Study shows Oreos stimulate brain in same ways as drugs
Whether you’re a twister or a dunker, eating just one Oreo may seem next to impossible. A recent study might hold the clue to this phenomenon.
Research conducted by college students and a professor at Connecticut College has found that “Milk’s favorite cookie” is as addictive as drugs, at least to lab rats.
However, the results are only preliminary and merely suggest links between brain activity and diet. The study has yet to be presented or published in a peer-reviewed journal.
The research will be presented next month at the Society for Neuroscience conference in San Diego, Calif.
A press release provided by Connecticut College states that the study was designed to shed some light on the potential high fat/high sugar foods have to be addictive.
Dr. Joseph Schroeder, an associate professor of psychology and the director of the neuroscience program at Connecticut College, was the faculty member who oversaw and guided the study.
“Our research supports the theory that high-fat/high sugar foods stimulate the brain in the same way that drugs do,” Schroeder said in a press release. “It may explain why some people can’t resist these foods despite the fact that they know they are bad for them.”
They found that the Oreos activated significantly more neurons in the brains of rats than cocaine or morphine.
This correlated well with the results of the behavioral tests, Schroeder said.
Addiction is a chemical reaction within the brain.
“Anytime we have a pleasurable experience we engage the pleasure circuit in the brain,” said Dr. Don Arterburn, addictive substance specialist at Baylor. “Dopamine is released from the midbrain to the frontal cortex and glutamate is released down to the midbrain in response. This pleasure feedback system is affected by our genetics, depth of reward, memory of that reward, stress.

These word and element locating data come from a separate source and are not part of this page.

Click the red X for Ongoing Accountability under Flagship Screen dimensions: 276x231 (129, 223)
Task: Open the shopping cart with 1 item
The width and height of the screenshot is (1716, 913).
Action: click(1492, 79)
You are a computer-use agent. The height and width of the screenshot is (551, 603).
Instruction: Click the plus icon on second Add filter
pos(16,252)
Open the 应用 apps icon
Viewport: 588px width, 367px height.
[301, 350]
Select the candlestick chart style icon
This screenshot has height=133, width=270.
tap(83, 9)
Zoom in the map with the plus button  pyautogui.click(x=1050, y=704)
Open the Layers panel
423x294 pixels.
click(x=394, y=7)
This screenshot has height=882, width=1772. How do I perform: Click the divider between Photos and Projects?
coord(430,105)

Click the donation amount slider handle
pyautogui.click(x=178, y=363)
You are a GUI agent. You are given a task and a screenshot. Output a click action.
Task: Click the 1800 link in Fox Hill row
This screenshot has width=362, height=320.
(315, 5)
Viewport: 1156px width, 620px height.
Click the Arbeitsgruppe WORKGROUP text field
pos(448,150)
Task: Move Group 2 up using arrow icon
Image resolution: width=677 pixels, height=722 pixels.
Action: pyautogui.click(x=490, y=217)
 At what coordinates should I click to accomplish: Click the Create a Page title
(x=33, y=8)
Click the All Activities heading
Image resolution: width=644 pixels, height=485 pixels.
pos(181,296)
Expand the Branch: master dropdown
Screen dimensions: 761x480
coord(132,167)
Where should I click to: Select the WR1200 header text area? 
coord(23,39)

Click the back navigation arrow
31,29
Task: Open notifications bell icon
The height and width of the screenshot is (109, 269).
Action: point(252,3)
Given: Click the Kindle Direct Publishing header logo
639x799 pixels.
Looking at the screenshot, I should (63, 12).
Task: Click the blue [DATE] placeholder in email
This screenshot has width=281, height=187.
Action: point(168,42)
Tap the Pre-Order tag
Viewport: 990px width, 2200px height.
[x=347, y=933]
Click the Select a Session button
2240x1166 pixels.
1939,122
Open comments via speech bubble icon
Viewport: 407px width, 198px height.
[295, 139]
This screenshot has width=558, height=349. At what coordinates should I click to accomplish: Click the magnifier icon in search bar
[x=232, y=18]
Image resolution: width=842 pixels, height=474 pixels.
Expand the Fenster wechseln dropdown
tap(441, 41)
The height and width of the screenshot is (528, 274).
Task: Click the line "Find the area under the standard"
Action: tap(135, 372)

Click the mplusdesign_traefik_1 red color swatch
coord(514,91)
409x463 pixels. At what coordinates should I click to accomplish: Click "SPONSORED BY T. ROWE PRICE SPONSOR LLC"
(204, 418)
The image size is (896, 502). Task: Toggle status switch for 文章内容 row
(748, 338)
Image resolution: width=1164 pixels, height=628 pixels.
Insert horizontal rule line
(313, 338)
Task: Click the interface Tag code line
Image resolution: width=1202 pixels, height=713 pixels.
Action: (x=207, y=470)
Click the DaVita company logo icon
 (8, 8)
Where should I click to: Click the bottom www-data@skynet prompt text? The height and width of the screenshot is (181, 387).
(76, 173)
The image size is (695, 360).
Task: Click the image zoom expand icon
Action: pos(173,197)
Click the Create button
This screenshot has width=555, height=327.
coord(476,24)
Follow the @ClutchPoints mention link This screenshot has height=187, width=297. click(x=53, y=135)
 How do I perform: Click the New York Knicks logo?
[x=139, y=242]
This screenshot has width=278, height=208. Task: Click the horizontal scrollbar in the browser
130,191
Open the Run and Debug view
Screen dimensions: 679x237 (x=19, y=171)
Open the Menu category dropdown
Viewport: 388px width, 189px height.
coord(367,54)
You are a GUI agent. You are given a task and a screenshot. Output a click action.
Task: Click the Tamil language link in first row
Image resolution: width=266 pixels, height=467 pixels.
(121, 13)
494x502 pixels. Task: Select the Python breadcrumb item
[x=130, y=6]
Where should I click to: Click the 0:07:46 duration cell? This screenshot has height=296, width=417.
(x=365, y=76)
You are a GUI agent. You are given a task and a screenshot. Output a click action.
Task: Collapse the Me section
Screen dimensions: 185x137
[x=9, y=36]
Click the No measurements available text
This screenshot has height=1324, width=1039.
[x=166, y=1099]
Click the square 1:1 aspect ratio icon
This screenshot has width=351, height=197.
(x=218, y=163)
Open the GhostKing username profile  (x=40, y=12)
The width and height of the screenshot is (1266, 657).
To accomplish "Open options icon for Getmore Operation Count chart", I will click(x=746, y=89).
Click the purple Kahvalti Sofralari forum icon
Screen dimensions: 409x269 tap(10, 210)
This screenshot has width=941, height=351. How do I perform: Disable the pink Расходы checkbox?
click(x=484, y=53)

All of these factors affect craving and the choices we make about how to handle those cravings.”
This explains why some people are drawn to sugar.
“Sugar has a high reward in most people’s brains and therefore can be addictive if a person habitually used foods high in sugar to deal with stress, pain, boredom and other forms of emotional disregulation,” Arterburn said.
The 2010 Dietary Guidelines, jointly issued every five years by the Department of Agriculture and the Department of Health and Human Services, recommend limiting total intake of discretionary calories, which include added sugars and solid fats, to 5 to 15 percent of daily caloric intake, yet many Americans continue to exceed these recommendations, according to research from the Centers for Disease Control and Prevention.
The study was ultimately the brainchild of Connecticut College senior Jamie Hoonahan, who was specifically interested in how the prevalence of high fat/high sugar foods is contributing the obesity epidemic in America.
“Even though we associate significant health hazards in taking drugs like cocaine and morphine, high fat/high sugar foods may present even more of a danger because of their accessibility and affordability,” Honohan said in a press release.
Sugar can in fact be an addiction for some people.
“Signs of a problems would be: an increasing tolerance to sugar where more and more of the substance was needed to achieve the desired effect, withdrawal symptoms if use is discontinued, and continued use despite negative consequences,” Arterburn said. “If a diabetic will not change their diet even though they have had negative health consequences, we might suspect an addiction to sugar.”
The study was conducted with rats in a maze. On one side they would give hungry rats Oreos, and on the other they would give a control group rice cakes. They would allow the rats to go to the other side, and then would measure the amount of time spent on the side where they were fed Oreos. They then compared these results with results from a test where rats were given known addictive substances such as cocaine and on the other given saline. These results were comparable in that the rats spent as much time on the Oreo side as they did on the drug side of the maze.
Lauren Cameron, a junior at Connecticut College, used immunohistochemistry, which is a process that measures proteins that mark normal activation in the brains pleasure center.
Kimberly Fontes, senior manager of North American Communications for Mondelez Global LLC, the manufacturer of Oreos, wrote in an email to the Lariat, “Our understanding is that the actual study has not yet been peer-reviewed nor published, or even presented in abstract form. As we have not seen it, nor had any contact with the professor or school where the research took place, we are not in a position to comment on research specifics and/or methodology.
“We would caution against interpreting any results as specific to Oreo cookies, since they appear to be used in this research as a proxy for a non-specific ‘sweet’ variable.
“While it may seem simple to bucket foods as ‘good’ or ‘bad’, the reality is that foods are complex, and encouraging people to enjoy a balanced diet paired with physical activity is most important.”